What are the stages to getting your license?
- Start: Learning the road rules
- Learner’s: Passing the theory test of skills and practice
- Restricted: Passing the practical test to drive solo
- Full: Passing another practical test to drive with full licence privileges.
I have a temporary disability; can I still drive?
While having a temporary disability may not stop you from driving, you should consider your safety and that of those around you. Talk to your GP about how your driving ability will be affected and how long for. You should also consider your car insurance policy and whether you’d be covered if you had an accident while driving with a temporary disability.

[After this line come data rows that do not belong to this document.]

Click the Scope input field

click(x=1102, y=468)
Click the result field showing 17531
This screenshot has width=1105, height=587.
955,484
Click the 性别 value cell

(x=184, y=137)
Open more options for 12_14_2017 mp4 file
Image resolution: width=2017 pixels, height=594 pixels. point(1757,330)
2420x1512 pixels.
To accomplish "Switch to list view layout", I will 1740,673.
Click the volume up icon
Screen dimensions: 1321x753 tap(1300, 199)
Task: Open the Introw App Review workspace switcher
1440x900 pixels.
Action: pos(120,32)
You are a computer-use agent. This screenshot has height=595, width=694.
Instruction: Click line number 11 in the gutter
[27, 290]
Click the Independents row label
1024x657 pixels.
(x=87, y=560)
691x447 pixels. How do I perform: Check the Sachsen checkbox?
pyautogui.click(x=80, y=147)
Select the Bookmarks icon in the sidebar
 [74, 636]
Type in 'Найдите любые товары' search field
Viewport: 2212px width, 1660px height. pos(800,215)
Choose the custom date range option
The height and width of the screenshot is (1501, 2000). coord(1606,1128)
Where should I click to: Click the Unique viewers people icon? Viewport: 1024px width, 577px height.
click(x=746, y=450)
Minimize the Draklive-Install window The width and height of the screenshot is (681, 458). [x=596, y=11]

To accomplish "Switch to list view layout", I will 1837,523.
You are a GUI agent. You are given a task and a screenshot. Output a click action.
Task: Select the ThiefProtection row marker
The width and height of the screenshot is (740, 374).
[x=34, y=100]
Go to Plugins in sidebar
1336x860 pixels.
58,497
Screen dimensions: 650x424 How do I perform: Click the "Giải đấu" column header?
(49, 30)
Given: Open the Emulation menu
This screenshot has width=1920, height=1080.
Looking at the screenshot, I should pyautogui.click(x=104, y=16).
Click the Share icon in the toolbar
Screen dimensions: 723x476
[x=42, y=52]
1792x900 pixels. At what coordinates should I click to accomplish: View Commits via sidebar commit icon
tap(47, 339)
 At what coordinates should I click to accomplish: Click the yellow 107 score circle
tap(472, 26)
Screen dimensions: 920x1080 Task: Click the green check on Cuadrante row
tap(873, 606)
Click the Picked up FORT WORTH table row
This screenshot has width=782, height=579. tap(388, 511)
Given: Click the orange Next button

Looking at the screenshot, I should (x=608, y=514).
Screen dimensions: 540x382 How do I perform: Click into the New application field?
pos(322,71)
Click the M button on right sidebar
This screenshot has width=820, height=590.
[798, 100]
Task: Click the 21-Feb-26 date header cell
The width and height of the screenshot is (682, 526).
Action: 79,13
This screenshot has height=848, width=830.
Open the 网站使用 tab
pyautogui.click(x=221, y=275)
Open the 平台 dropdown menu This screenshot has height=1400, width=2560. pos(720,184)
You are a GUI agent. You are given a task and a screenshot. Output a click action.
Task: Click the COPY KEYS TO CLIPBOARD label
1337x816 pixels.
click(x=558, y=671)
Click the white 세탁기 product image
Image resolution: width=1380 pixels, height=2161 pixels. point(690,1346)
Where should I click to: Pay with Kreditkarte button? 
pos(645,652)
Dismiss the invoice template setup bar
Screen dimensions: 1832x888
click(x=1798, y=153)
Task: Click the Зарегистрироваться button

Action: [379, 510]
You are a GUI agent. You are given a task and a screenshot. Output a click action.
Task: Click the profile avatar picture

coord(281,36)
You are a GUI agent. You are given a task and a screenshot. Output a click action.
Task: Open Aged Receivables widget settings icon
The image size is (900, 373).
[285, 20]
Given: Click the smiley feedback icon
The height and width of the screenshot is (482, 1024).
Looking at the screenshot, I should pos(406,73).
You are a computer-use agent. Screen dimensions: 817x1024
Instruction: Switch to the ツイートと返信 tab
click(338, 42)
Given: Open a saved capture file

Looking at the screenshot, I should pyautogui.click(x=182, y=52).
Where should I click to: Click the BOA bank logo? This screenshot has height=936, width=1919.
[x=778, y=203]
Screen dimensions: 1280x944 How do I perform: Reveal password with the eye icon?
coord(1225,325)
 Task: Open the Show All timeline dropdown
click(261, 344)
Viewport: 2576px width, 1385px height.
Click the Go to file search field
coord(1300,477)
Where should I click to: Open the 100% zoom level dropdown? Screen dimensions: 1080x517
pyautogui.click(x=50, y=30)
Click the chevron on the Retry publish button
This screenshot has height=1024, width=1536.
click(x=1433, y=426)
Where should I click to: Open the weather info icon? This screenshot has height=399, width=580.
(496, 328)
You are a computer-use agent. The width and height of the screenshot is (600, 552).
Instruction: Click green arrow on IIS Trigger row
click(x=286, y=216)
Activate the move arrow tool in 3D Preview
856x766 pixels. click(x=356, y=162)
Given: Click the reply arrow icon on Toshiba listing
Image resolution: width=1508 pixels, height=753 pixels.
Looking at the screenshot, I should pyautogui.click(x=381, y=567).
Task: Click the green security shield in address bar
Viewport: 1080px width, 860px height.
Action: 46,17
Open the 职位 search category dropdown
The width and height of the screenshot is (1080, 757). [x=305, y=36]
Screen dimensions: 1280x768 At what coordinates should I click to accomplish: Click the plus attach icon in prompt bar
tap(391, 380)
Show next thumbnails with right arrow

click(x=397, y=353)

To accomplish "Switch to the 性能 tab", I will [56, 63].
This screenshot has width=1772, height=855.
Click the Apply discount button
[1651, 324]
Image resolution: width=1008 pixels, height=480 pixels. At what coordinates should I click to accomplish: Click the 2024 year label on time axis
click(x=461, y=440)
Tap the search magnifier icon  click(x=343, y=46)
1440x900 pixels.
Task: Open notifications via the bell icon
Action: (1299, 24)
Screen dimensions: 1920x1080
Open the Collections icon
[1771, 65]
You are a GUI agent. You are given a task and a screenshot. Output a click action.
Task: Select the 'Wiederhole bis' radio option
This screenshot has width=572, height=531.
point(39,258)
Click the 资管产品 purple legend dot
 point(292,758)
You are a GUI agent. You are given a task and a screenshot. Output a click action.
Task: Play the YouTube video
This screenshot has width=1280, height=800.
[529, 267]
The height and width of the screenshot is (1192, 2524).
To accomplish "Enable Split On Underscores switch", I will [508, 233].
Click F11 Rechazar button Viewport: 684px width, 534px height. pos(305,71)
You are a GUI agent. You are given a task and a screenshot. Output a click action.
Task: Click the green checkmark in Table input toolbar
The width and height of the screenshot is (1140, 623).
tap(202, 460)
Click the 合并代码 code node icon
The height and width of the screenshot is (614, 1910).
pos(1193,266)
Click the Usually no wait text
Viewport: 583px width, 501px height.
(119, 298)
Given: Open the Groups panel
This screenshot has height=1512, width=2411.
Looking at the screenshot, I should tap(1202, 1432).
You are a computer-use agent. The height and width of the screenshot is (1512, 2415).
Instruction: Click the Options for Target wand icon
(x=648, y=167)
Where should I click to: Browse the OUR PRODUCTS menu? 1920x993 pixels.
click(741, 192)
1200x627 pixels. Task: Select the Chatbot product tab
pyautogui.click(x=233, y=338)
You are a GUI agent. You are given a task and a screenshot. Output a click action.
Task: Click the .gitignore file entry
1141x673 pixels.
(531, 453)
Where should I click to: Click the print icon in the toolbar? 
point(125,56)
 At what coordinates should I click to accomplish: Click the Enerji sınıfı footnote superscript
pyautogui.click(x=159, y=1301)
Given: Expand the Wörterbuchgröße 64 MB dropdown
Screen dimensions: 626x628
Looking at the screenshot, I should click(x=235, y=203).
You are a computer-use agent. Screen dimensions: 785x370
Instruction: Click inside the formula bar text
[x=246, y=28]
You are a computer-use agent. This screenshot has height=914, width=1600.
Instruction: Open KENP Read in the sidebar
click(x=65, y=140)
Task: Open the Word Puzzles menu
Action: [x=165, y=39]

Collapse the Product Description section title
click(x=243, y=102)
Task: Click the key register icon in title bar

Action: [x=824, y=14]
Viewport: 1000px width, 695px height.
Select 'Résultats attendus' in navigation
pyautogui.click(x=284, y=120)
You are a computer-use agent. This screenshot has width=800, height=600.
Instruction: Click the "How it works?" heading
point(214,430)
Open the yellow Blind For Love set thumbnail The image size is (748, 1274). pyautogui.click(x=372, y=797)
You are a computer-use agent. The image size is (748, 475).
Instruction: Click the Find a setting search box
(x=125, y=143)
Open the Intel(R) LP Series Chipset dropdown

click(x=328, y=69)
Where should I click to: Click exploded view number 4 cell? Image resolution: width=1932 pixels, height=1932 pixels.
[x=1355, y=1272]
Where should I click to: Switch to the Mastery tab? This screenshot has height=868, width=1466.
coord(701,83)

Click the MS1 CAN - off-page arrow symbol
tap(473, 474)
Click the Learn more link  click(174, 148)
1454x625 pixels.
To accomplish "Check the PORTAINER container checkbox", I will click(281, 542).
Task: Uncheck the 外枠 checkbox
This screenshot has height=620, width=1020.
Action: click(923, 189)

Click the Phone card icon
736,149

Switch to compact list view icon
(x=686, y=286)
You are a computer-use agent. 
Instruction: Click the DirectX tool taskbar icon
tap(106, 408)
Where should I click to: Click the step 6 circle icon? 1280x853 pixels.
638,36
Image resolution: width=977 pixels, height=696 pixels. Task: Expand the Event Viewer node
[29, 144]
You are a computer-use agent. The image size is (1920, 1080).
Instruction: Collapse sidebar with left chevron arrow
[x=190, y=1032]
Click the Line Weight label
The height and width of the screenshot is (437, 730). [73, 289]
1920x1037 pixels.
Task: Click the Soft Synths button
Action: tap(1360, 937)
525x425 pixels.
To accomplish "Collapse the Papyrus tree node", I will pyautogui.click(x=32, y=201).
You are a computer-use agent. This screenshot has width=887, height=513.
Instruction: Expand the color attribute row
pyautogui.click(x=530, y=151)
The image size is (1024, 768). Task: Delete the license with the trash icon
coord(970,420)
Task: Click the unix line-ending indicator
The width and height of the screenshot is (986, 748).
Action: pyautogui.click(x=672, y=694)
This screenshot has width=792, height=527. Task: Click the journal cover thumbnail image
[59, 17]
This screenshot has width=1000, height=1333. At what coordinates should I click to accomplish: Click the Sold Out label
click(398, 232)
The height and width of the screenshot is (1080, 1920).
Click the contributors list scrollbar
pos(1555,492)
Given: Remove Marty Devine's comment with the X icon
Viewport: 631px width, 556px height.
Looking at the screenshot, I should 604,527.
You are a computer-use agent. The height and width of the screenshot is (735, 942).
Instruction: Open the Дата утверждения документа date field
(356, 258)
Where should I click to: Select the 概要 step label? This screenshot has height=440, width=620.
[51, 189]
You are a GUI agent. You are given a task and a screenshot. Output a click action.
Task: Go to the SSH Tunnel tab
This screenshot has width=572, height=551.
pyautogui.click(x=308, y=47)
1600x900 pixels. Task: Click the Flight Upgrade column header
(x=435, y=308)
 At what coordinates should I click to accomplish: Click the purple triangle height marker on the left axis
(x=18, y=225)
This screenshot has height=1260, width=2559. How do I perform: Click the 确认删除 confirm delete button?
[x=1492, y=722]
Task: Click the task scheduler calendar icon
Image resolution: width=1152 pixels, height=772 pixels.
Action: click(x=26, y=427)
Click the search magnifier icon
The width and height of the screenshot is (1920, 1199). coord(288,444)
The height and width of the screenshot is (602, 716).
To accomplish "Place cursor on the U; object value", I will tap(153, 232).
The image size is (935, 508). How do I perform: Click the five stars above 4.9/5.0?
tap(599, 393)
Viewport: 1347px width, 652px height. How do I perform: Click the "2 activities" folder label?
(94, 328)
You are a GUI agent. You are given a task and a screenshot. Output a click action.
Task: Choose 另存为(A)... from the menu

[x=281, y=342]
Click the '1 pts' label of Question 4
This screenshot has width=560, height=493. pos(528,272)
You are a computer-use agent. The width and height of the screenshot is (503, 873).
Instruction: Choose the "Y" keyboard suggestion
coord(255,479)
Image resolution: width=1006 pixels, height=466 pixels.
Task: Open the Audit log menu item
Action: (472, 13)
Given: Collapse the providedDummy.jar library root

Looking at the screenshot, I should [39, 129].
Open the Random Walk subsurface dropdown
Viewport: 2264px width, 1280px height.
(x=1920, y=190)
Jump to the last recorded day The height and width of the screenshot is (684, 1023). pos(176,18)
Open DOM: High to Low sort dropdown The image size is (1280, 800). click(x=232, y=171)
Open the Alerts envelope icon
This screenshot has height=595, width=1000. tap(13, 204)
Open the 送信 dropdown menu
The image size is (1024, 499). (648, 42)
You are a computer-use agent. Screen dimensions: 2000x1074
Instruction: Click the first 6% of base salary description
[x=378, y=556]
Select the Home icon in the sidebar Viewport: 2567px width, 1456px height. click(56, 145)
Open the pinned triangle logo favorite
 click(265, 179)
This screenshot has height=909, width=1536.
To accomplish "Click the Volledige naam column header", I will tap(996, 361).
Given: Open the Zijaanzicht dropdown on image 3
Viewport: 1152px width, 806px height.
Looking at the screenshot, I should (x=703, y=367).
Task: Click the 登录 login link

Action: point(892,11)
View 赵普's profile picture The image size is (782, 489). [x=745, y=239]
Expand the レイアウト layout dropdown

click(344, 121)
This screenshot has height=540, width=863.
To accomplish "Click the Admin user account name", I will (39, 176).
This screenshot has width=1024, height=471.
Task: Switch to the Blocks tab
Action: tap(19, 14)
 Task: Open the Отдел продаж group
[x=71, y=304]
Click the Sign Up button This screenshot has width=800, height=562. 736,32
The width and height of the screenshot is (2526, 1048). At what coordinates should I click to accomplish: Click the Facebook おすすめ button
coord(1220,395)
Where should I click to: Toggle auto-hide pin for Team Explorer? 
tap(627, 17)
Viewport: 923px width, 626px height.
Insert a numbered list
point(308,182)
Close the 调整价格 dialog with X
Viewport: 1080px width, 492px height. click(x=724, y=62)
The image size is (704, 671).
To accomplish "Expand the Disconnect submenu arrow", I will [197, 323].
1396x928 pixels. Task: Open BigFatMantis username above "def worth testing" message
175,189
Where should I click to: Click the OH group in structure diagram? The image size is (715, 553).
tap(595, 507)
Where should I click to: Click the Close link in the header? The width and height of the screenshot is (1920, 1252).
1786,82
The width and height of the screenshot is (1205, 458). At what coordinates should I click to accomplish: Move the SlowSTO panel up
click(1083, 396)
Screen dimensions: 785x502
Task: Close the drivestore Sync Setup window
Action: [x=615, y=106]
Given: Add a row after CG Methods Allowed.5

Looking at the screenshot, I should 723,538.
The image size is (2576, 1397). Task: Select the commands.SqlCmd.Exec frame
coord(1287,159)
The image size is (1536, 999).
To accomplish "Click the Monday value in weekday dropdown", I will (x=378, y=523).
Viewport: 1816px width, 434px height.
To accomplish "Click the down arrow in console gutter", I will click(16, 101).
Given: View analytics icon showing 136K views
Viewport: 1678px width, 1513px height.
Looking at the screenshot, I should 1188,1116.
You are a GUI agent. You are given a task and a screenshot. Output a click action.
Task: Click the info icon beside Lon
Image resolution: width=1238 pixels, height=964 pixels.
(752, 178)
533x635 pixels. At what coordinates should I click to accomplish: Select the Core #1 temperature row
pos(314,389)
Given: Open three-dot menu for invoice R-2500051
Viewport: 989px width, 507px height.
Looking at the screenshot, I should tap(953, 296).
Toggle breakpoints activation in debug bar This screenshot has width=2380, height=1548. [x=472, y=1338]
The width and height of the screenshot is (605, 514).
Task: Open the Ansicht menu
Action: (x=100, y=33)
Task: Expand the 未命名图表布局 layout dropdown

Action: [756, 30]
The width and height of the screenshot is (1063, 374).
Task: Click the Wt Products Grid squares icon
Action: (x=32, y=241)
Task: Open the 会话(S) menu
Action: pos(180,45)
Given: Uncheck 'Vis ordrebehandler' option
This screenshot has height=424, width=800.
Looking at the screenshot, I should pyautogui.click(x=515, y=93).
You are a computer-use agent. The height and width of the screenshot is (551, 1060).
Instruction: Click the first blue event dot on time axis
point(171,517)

I have poor vision; can I still drive?
If you have low or monocular vision, it is likely you’ll have a condition on your licence saying that you need glasses or contact lenses. All drivers need to have at least 140 degrees of peripheral vision and have a minimum of 6/12 eyesight for a Class 1 licence, fortunately there are technologies available to help! It may also be worth contracting a Driver-Trained Occupational Therapist (DTOT) who can advise on what aids would help you.
- Add two convex side mirrors
- Add a panoramic rear-view mirror to eliminate all blind spots
- Try adding reversing sensors and cameras to your vehicle
- Always keep windows clean and clear
- Don’t direct air conditioning towards your face as it dries out eyes quicker
- Use a larger following distance in slow traffic
- Utilise sound to know what’s going on around you, this means less radio and music
- Look after your eyes – If you start to feel irritated or tired, take a break.
I am Deaf/hard of hearing; can I still drive?
There is no law stopping persons who are registered deaf or low hearing from driving. Good driving skills and an awareness of the environment are very important, Waka Kotahi NZ Transport Agency (NZTA) suggests deaf drivers may want to consider purchasing extended mirrors/features to help with everyday driving; however keen visual scanning supplemented with aids such as a visual blind spot detection (flashing light in side mirror when a vehicle comes alongside) are also valuable.
- Add additional mirrors to cover blind spots
- Try adding a reversing camera rather than simply using audible reversing sensors.